The Cappuccino Thumbprint Cookies were my first pick from the Cookies, Bars, & Biscotti section of Nick Malgieri's book The Modern Baker.  They reminded me of the peanut butter blossom cookies my mom made us when we were kids, that had the Hershey's Chocolate Kiss in the center.  As as adult I've also grown to love thumbprint cookies with jam in the center, so I couldn't wait to try these.

The dough was easy to mix together and to get it into the 8-inch square shape before chilling, I opted to just dump the dough into my 8X8 pan.  It seemed to make the most sense to try it that way.  I smoothed out the dough, wrapped it good in seran wrap and dashed off to the grocery store, while the dough chilled for a an hour or so in the fridge.  Since the pan that I shaped my dough in didn't have perfectly round corners, and because my measuring wasn't exact, I had some pieces of dough that were definitely smaller than others.  So I stole bits and pieces of dough from larger squares as I was forming my little spheres.  

The dough got soft rather quickly, since it takes awhile to shape 20 little spheres of dough, so while I was working on the first sheet pan of cookies, I put the remaining dough back in the fridge until I was ready for it.

Coating the spheres in the egg white, before covering in the finely ground almonds, gave me some trouble.  I assumed you were to coat the whole sphere in egg white, so I lowered each sphere into the egg white and then carefully flipped it to cover both sides.  Some of the spheres did not want to come out of their egg white bath.  They'd jump off the fork and flop back in.  Urrghh!  Maybe it would've been easier to just use a pastry brush to apply the egg whites to the spheres?  

I debated about what to use to make the cavity in the tops of the cookies.  In the end, I used my pinky for the first sheet pan, and for the second sheet pan, I used my old plastic 1/4 tsp measuring spoon.  It seemed though, like the cavities in the picture in the book are bigger than mine. 
Cookies in the oven, it was time for a coffee break :)  

Whenever a recipe calls for strong brewed coffee or espresso now, I whip out a packet of my Starbucks Italian Roast Via coffee.  Instead of adding 8 oz of water to the packet contents, I add 6 oz to ensure it's nice and strong.
The cookies baked up fine and the browning almonds smelled quite nice, but my little cavities started disappearing as they got near being done :(   

I grabbed my little 1/4 tsp measuring spoon and as soon as they came out of the oven, while still soft, I gently used the spoon to press out the little cavities.  Don't push too hard though, as the cookies will crack.

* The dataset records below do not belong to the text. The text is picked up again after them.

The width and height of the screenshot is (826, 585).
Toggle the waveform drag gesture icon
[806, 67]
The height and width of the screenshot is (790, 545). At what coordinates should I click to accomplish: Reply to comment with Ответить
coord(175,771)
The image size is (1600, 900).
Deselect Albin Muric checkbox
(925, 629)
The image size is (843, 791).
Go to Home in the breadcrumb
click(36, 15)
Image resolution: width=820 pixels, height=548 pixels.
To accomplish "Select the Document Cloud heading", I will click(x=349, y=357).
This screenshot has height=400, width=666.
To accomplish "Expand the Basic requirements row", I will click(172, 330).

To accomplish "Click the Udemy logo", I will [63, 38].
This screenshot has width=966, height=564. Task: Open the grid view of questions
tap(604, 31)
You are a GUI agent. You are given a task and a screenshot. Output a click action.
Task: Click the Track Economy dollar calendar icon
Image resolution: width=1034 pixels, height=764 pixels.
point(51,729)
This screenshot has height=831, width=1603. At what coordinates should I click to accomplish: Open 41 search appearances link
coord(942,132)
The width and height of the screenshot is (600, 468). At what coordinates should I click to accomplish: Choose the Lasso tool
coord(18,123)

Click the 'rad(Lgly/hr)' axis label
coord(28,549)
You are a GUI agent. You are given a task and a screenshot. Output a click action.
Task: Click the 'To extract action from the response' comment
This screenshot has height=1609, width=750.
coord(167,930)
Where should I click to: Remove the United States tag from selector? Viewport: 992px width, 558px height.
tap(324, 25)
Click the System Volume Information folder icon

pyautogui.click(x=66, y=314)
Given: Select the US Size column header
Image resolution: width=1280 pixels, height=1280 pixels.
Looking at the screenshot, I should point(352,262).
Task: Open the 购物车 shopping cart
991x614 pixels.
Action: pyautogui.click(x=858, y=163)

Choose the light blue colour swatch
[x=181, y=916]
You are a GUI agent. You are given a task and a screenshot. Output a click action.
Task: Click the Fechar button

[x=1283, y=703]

The #1 mistake I made was to add cool vanilla to my melted white chocolate.  My melted chocolate seized up and no matter how much I stirred, even after adding my hot espresso, I couldn't do anything with the chocolate filling.  It was a grainy, lumpy mess.  I had to throw it out and try again.

For my second attempt, I only used 4 oz of white chocolate and some semi-sweet regular chocolate (to give the filling a darker color).  I added my vanilla to my espresso, then poured the espresso over the chocolate.  I then placed the bowl over my barely simmering water and melted the chocolate.    

I let the filling cool a bit, then poured it into a disposable decorating bag and filled all my cookies.  I'm not sure how Nick got such glossy smooth tops on his cookies.  My filling wasn't thin enough to ooze down into each cavity and smooth itself out.  I tried smoothing the tops with an offset spatula, but that didn't work.

The finished cookies were still very attractive.  We thought the flavor of these cookies was just OK, though. We like the toasted ground almonds on the outside of the cookie, but the flavor of the cookie is kind of plain, and they are a little dry.  Hubby says they taste 'floury'.  The flavor of the filling is good, but there is just not enough of it to make up for the flavor/texture lacking in the cookie itself.  Maybe this cookie is just not right for us, since we tend to like moist, chewy cookies.  Anyway, I'm glad I tried this recipe and I'm off to try another.   So far the Cocoa Nib Brownies are still my favorite!